We took a family trip to Jefferson City the next morning to get the rest of our Missouri documents state certified – and, of course, stop for ice cream at Central Dairy, because if you’re that close, how could you pass up that opportunity?!?


And now we’re just waiting for our one Illinois document to come back from its Secretary of State office. That in and of itself is very frustrating for me – we have had many document issues this time around. We’ve had 2 documents declined at the Secretary of State level, because the notary signed them with a signature that looked nothing like her signature on file with the Secretary of State’s office. One person used a signature stamp instead of actually signing their name (I didn’t even know that was a thing!). A notary forgot to sign their name on one document. Multiple documents had non-matching dates between the signature and the notary. And when this one Illinois document had to be re-done, we had issue after issue after issue in getting the document actually re-done and signed, and now it’s waiting to be certified at the slowest and least sympathetic Secretary of State’s office of which I’ve heard.

But while all of that is frustrating, ultimately we trust in a sovereign, good God, and we press on. Every adoption hits hurdles and delays, and we can’t control any of that, we can only press on in our work. We have all the rest of our dossier documents at our agency or on their way, waiting to be sent to China once the dossier is complete, and tomorrow I’ll put together all the forms for document authentication, so we can send our remaining documents off to Chicago for authentication as soon as we get this one last document back – and that’s the last step before they go to our agency for our dossier to be sent to China 🙂

And meanwhile, I have also been applying for grants. The financial aspect of adoption always involves a leap of faith for me. In neither adoption have we started with all of the money in hand – but we’ve started with a sense of God’s calling to us to adopt, all the savings we could pull together, and a commitment to live frugally so as to be able to come up with as much money as possible ourselves. Thus far we’ve had a grant from our agency cover some costs, and we’ve paid a lot of the costs we’ll incur, primarily in home study fees, placing agency fees, immigration fees, document fees, and postage, and we’ve had every penny we needed on the date we needed it! From a financial standpoint, so far we’ve paid about 40% of the costs we expect to incur in total, with approximately 60% still to come, and we’re trusting that God will provide those funds as needed, as well, both through our savings and earnings (including Matt’s artwork sales) and grants and generous gifts of friends and family, which we so, so appreciate.

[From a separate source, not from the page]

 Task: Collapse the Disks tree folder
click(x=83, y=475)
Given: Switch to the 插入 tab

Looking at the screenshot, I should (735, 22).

And all the while, as we are walking our way through the process on this side of the ocean, our little girl is living life and growing and developing in China! I mentioned recently that she’d broken her femur while playing, which was so sad 🙁 We’re hoping she can stay break-free for a long time now, but we know that’s often not the reality of life with osteogenesis imperfecta, and we’re thankful she’s getting the best care available in China. We can see from the pictures her foster home has been posting that she now has her cast off and is back to sitting independently, eating cucumbers, and modeling different hair bows! We can’t wait to smother her in hugs and kisses – metaphorically of course 🙂 I’m hopeful for December or January travel!